Section 3(b).  Subpoenas Under the Civil Rights of Institutionalized Persons Act

Pursuant to the Civil Rights for Institutionalized Persons Act (CRIPA), 42 U.S.C § 1997, the Civil Rights Division of the Department of Justice investigates conditions in publicly operated institutions, such as nursing homes, mental health institutions, facilities for persons with disabilities, residential schools for children with disabilities, as well as jails and prisons, where there has been an allegation of pattern or practice of violating residents’ federal civil rights. Under CRIPA, only injunctive relief is available; the statute does not provide for the award of damages.

CRIPA investigations commonly concern allegations of inadequate medical and mental health care, unsafe living conditions, and the failure to protect residents from harm. The majority of CRIPA investigations are conducted with the voluntary cooperation of state and local jurisdictions.  When unlawful conditions are identified, CRIPA investigations are typically resolved through a negotiated settlement agreement that addresses the reforms necessary to correct policies, procedures and practices to address the identified deficiencies.

 Some jurisdictions have refused to cooperate with the Division, however.  And CRIPA does not authorize the Department of Justice to issue subpoenas for documents, records, or even for access into the institution that is the target of the investigation.  As a result, investigations have been hamstrung and the effectiveness of CRIPA to remedy systemic abuse of institutionalized persons has been unnecessarily limited.

For example, in a CRIPA investigation of a county nursing home in New Jersey, the local jurisdiction would not cooperate.  The Division’s investigation revealed inadequate medical and mental health care, unlawful restraint, inadequate nutrition and hydration.  In one particularly serious incident, which occurred weeks after meeting with the county officials to request their cooperation with the investigation, a resident was fed so quickly by staff that she aspirated and died.  Emergency room physicians extracted a volume of mashed potatoes from the resident’s lungs that filled a Ziploc bag.  Another nursing home resident slowly starved to death because staff improperly positioned that resident’s feeding tube.  The Division was compelled to file suit, resulting in a negotiated settlement more than four years after the investigation began.

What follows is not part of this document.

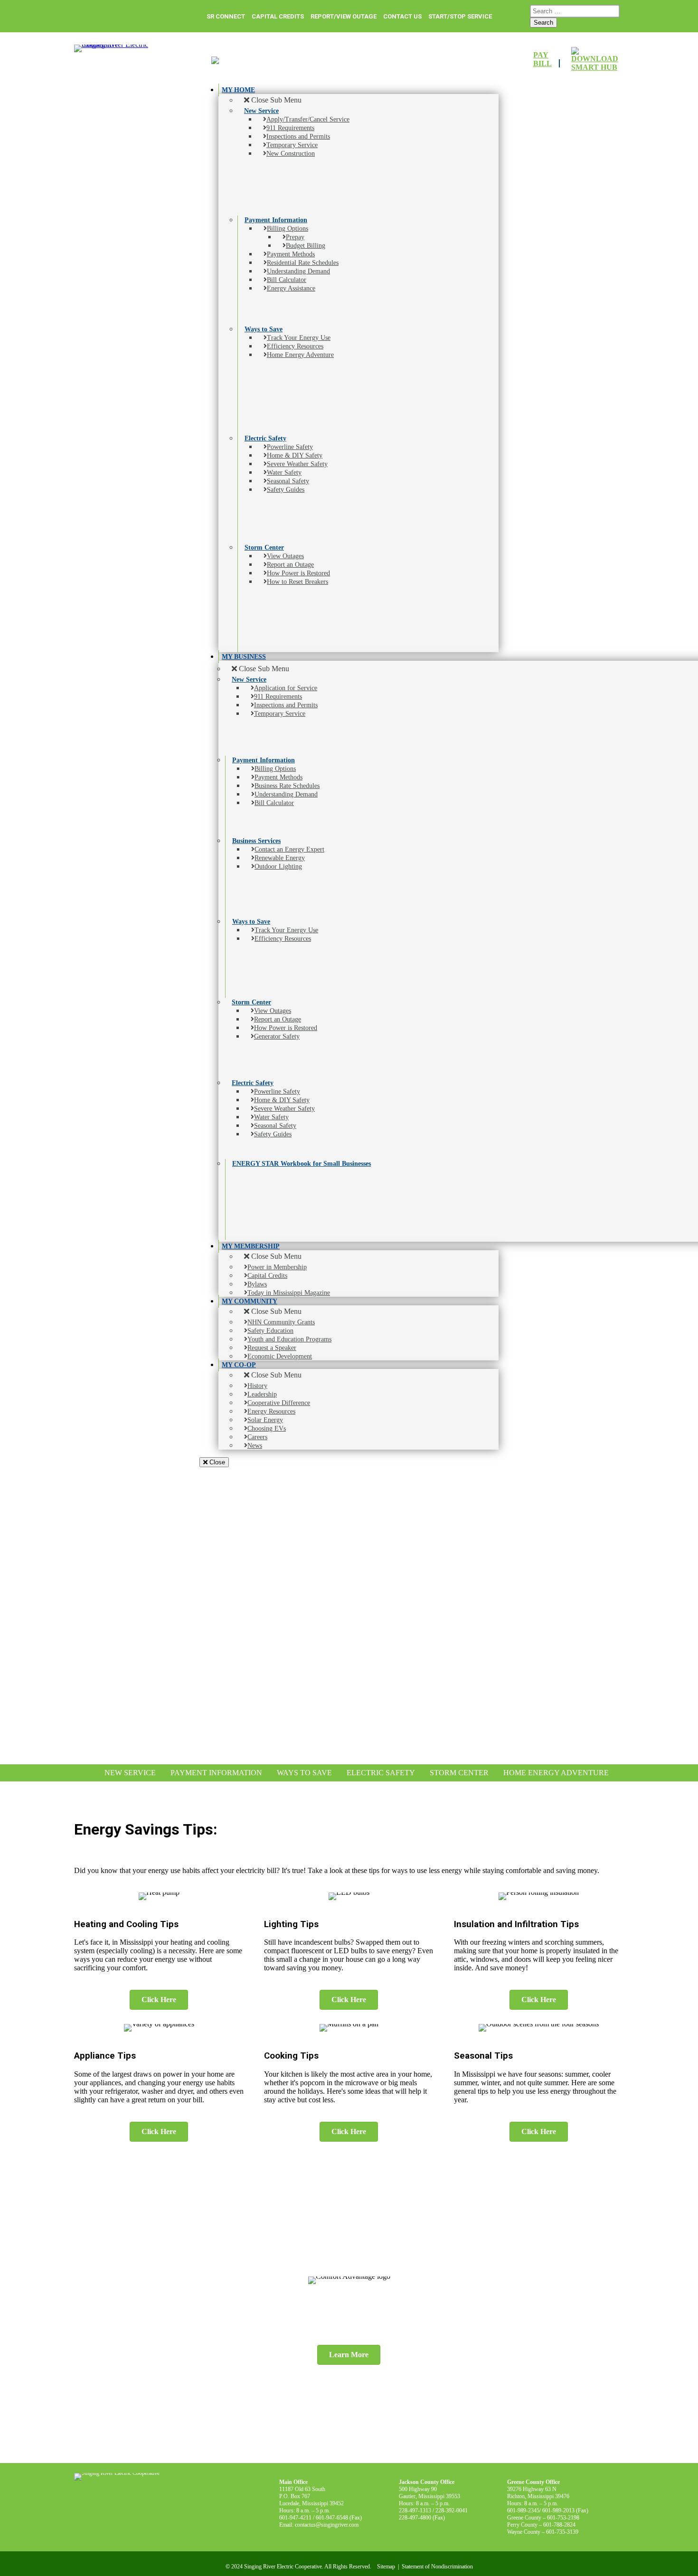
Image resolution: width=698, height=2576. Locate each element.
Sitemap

The absence of subpoena authority enables non-cooperating jurisdictions to obstruct and delay the Division in its mission to ensure that the federal rights of persons in the custody of state and local officials are respected. The resultant litigation when jurisdictions exploit the absence of subpoena power is extraordinarily costly, yet the substantive outcome (appropriate injunctive relief) is the same.

This section addresses the problem by authorizing the Department of Justice to issue subpoenas for access to any institution that is the subject of an investigation related to a violation of CRIPA, and for any documents, records, materials, files, reports, memoranda, policies, procedures, investigations, video or audio recordings, and quality assurance reports of such institution.

Section 4.  Additional Authorization of Appropriations to the Department of Justice for Criminal and Civil Enforcement of Health Care Fraud

Health care fraud cannot be fought effectively without more investigators and prosecutors.  This section authorizes the appropriation of $20,000,000 each year from 2011 through 2016 for investigations, prosecutions, and civil or other proceedings relating to fraud and abuse in connection with any health care benefit program, as defined in 18 U.S.C. 24(b). The bill authorizes the United States Attorneys’ Offices to be appropriated an additional $10,000,000 each year for this purpose, the Criminal Division of the Department of Justice, $5,000,000 each year, and the Civil Division of the Department of Justice, $5,000,000 each year.